Start of SUPPLIED INFORMATION
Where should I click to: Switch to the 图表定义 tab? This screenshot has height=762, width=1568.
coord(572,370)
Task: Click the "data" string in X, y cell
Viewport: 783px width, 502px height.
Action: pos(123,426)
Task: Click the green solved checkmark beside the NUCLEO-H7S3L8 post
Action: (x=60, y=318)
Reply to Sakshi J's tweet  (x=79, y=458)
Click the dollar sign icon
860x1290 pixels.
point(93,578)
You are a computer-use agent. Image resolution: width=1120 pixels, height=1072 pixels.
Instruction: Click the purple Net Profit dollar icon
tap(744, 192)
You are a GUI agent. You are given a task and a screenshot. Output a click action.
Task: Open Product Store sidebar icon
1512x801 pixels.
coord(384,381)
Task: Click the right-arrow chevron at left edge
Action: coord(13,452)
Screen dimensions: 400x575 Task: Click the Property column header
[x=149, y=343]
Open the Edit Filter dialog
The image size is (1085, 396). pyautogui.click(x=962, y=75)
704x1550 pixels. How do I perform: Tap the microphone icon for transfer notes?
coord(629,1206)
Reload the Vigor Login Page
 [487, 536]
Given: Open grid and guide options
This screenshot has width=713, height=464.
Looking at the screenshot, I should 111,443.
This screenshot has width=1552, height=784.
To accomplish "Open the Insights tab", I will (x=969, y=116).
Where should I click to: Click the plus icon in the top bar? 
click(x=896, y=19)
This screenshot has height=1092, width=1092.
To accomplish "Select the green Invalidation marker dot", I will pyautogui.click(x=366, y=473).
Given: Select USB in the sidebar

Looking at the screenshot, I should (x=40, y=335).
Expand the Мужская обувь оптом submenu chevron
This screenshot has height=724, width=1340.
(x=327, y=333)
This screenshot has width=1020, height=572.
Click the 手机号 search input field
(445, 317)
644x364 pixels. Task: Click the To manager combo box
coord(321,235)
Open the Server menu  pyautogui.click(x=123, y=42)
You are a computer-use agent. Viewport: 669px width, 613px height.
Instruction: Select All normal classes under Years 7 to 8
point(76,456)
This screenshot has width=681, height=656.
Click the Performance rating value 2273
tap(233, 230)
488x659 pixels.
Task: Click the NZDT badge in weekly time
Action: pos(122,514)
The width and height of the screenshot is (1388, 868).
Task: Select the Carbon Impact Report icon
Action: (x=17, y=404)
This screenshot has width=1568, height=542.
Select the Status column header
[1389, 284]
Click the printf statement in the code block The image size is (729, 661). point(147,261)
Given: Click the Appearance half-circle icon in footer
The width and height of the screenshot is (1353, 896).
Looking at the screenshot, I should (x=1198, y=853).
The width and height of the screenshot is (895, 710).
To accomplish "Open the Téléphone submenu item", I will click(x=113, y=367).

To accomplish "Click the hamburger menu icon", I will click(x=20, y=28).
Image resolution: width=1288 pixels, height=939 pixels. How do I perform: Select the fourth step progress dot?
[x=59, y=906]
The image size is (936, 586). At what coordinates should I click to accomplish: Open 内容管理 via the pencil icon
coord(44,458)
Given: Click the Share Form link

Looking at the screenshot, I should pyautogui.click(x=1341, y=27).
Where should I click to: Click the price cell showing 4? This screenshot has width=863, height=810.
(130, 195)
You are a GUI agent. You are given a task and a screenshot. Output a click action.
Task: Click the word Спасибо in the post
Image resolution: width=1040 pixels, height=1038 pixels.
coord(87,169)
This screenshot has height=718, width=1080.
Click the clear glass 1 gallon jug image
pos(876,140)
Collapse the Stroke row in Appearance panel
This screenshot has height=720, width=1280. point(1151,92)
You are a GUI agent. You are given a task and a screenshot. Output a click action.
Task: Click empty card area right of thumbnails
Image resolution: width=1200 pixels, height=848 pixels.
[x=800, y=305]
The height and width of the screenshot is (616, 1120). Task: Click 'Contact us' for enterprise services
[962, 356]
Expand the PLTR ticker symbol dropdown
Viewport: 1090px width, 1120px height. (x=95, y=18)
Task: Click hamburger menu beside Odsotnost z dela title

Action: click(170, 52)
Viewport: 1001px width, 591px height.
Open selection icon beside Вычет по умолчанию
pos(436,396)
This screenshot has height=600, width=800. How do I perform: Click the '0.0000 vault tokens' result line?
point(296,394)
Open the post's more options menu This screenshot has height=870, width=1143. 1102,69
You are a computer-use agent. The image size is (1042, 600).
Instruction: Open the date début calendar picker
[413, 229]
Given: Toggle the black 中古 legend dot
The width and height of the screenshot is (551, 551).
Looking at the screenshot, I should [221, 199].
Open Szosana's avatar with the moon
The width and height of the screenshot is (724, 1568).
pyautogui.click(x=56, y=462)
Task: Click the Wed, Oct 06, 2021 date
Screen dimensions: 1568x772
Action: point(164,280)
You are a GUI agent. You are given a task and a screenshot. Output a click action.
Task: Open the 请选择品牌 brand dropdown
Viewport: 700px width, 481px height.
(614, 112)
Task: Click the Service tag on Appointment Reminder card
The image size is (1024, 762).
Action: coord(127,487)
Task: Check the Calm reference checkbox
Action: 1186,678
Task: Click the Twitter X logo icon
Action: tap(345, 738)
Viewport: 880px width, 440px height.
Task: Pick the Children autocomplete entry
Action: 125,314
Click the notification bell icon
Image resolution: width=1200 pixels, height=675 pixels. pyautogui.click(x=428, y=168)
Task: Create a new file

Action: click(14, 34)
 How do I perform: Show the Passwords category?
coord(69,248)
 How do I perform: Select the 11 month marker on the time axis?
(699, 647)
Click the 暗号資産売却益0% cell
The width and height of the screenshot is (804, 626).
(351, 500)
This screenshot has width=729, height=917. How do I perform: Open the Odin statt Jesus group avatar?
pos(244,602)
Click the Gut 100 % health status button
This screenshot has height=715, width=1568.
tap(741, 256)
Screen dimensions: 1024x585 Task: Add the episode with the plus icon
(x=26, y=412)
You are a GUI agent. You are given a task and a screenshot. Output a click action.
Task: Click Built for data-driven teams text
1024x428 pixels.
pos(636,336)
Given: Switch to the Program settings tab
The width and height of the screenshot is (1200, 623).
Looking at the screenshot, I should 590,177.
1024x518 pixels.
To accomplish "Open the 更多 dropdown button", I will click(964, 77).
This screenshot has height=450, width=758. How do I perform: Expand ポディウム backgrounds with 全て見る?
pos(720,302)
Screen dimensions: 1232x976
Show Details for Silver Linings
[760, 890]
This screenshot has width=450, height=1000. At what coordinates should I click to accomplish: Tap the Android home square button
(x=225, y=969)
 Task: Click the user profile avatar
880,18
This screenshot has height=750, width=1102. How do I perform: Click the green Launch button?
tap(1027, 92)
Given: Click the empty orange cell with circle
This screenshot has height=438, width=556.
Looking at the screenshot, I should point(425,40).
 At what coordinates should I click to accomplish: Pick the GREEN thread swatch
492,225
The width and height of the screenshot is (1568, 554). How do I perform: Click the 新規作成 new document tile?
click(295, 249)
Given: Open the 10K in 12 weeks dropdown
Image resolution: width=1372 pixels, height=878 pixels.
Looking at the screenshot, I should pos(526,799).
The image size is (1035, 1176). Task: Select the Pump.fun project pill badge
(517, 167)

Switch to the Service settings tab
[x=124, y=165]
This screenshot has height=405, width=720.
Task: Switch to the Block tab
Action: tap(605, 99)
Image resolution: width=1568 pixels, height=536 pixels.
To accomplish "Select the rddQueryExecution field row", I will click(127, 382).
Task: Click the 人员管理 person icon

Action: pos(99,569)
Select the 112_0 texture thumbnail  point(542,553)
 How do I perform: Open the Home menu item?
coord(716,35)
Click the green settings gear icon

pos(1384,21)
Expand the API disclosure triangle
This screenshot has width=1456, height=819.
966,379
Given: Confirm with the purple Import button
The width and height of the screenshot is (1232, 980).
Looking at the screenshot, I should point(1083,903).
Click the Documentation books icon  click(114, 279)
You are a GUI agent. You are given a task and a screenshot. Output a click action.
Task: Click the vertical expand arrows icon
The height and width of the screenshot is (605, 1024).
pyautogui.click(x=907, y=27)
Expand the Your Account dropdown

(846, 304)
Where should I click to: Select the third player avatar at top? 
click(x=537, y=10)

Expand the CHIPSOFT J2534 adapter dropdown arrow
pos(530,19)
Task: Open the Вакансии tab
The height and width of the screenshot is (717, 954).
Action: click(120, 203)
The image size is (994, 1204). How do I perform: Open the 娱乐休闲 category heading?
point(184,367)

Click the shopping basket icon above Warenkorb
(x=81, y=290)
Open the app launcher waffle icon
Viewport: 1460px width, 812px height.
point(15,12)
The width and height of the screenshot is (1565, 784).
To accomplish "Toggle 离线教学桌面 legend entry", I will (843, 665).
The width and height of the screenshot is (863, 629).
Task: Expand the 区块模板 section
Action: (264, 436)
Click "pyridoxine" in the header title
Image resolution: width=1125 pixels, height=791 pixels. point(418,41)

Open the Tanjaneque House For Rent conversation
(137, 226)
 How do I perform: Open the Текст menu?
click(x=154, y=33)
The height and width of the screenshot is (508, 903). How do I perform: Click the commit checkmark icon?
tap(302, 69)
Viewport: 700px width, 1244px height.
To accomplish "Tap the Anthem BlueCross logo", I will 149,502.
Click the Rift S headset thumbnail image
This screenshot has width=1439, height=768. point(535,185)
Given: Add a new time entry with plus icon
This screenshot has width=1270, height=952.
End of SUPPLIED INFORMATION
**WORK REQUIRED**
Update everything from the line containing "This screenshot has width=1568, height=542." down to the line containing "should pyautogui.click(x=1341, y=27).", replacing "Share Form link" with "Share Form button" and leaving all else unchanged. Reproduce only those lines.

**SOLUTION TO THIS PROBLEM**
This screenshot has width=1568, height=542.
Select the Status column header
[1389, 284]
Click the printf statement in the code block The image size is (729, 661). point(147,261)
Given: Click the Appearance half-circle icon in footer
The width and height of the screenshot is (1353, 896).
Looking at the screenshot, I should (x=1198, y=853).
The width and height of the screenshot is (895, 710).
To accomplish "Open the Téléphone submenu item", I will click(x=113, y=367).

To accomplish "Click the hamburger menu icon", I will click(x=20, y=28).
Image resolution: width=1288 pixels, height=939 pixels. How do I perform: Select the fourth step progress dot?
[x=59, y=906]
The image size is (936, 586). At what coordinates should I click to accomplish: Open 内容管理 via the pencil icon
coord(44,458)
Given: Click the Share Form button

Looking at the screenshot, I should pyautogui.click(x=1341, y=27).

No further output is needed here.